Question about gradient calculation in the quantizer

Justin-Tan / generative-compression

TensorFlow Implementation of Generative Adversarial Networks for Extreme Learned Image Compression

MIT License

511 stars 108 forks source link

Question about gradient calculation in the quantizer #27

Open Chao-Lu opened 5 years ago

Chao-Lu commented 5 years ago

I found that you have used "tf.stop_gradient()" to deal with the nondifferentiable properties of "tf.argmin()", "tf.round()". However, "tf.stop_gradient()" is used to ignore the gradient contirbution of present node, which means that your encoder network will not update its parameters since all the nodes before the quantizer (specifically the encoder network) will be ignored in the gradient calculation.
Are you tring to make the quantizer have a fixed gradient (such as "1") value at any time? If you are, I think you have to re-define the gradient of the quantizer rather than use "tf.stop_gradient()" .

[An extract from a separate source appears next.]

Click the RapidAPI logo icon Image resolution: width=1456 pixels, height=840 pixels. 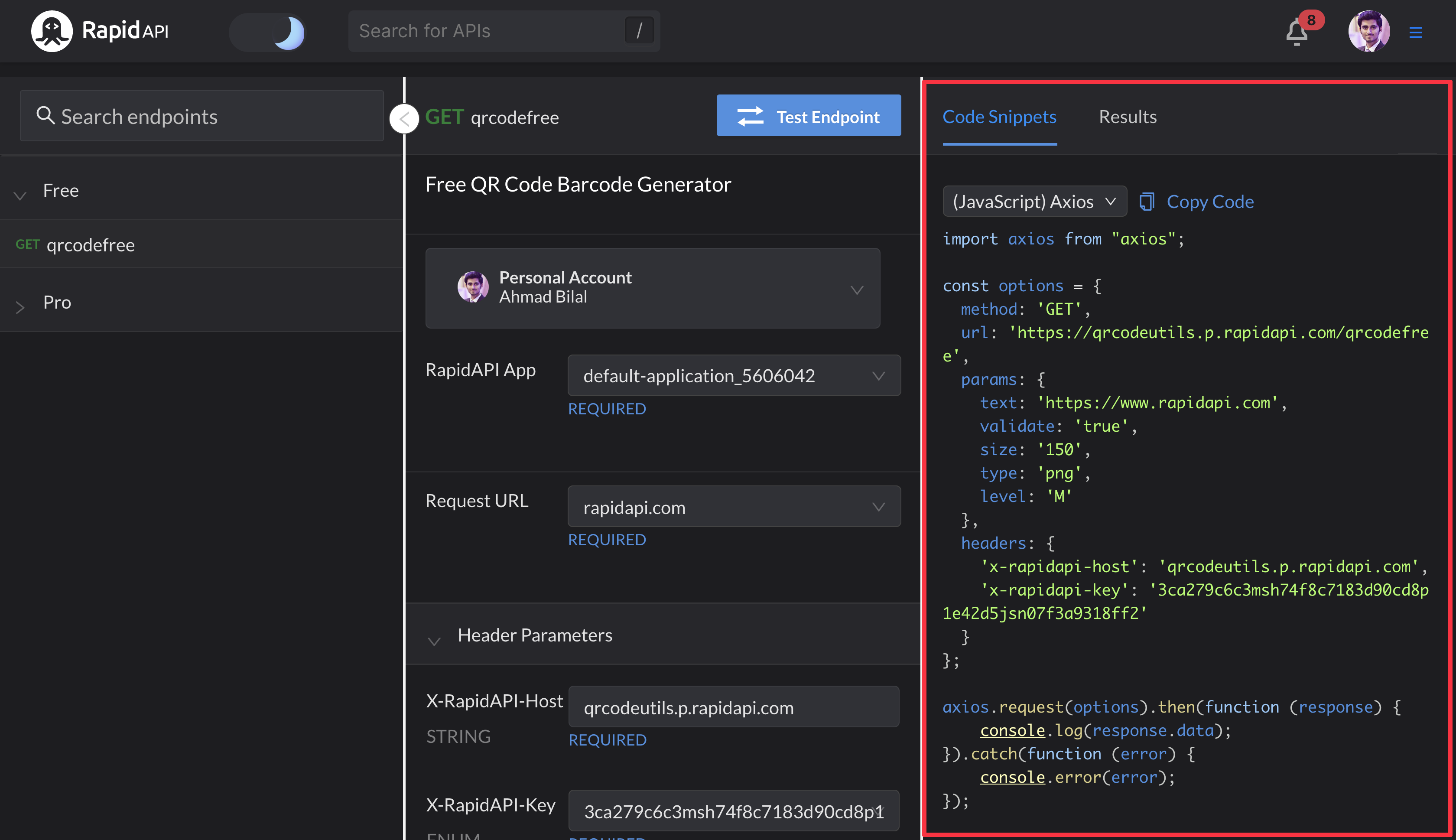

Justin-Tan commented 5 years ago

I will look into the the first one, can you give more details about the second point?

sun107 commented 3 years ago

I wonder how to deal with the gradient when I apply the operations such as "tf.round". Will setting the gradient of these operation to be 1 help? Could you offer some references? Thank you very much!

Justin-Tan commented 3 years ago

IIRC, I manually overrode the gradient so that it is just the identity - this is the 'straight-through' estimator that works surprisingly well in practice.

On Tue, May 25, 2021 at 12:29 PM sun107 @.***> wrote:

I wonder how to deal with the gradient when I apply the operations such as "tf.round". Will setting the gradient of these operation to be 1 help? Could you offer some references? Thank you very much!

— You are receiving this because you modified the open/close state. Reply to this email directly, view it on GitHub https://github.com/Justin-Tan/generative-compression/issues/27#issuecomment-847483397, or unsubscribe https://github.com/notifications/unsubscribe-auth/AGRNY6GLUT5LV2GC6A74KQTTPMDSBANCNFSM4GSASWGA .

sun107 commented 3 years ago

Really thanks for your answer. I've got another problem. I wonder how does batchsize affect the result. Have you ever tried a bigger batch size? Thanks for your reply again!

Justin-Tan commented 3 years ago

The batch size is limited by GPU memory. In recent papers about learned image compression the batch size is usually set to something low like 8 or 16, so I imagine that other hyperparameters would be more important to tune.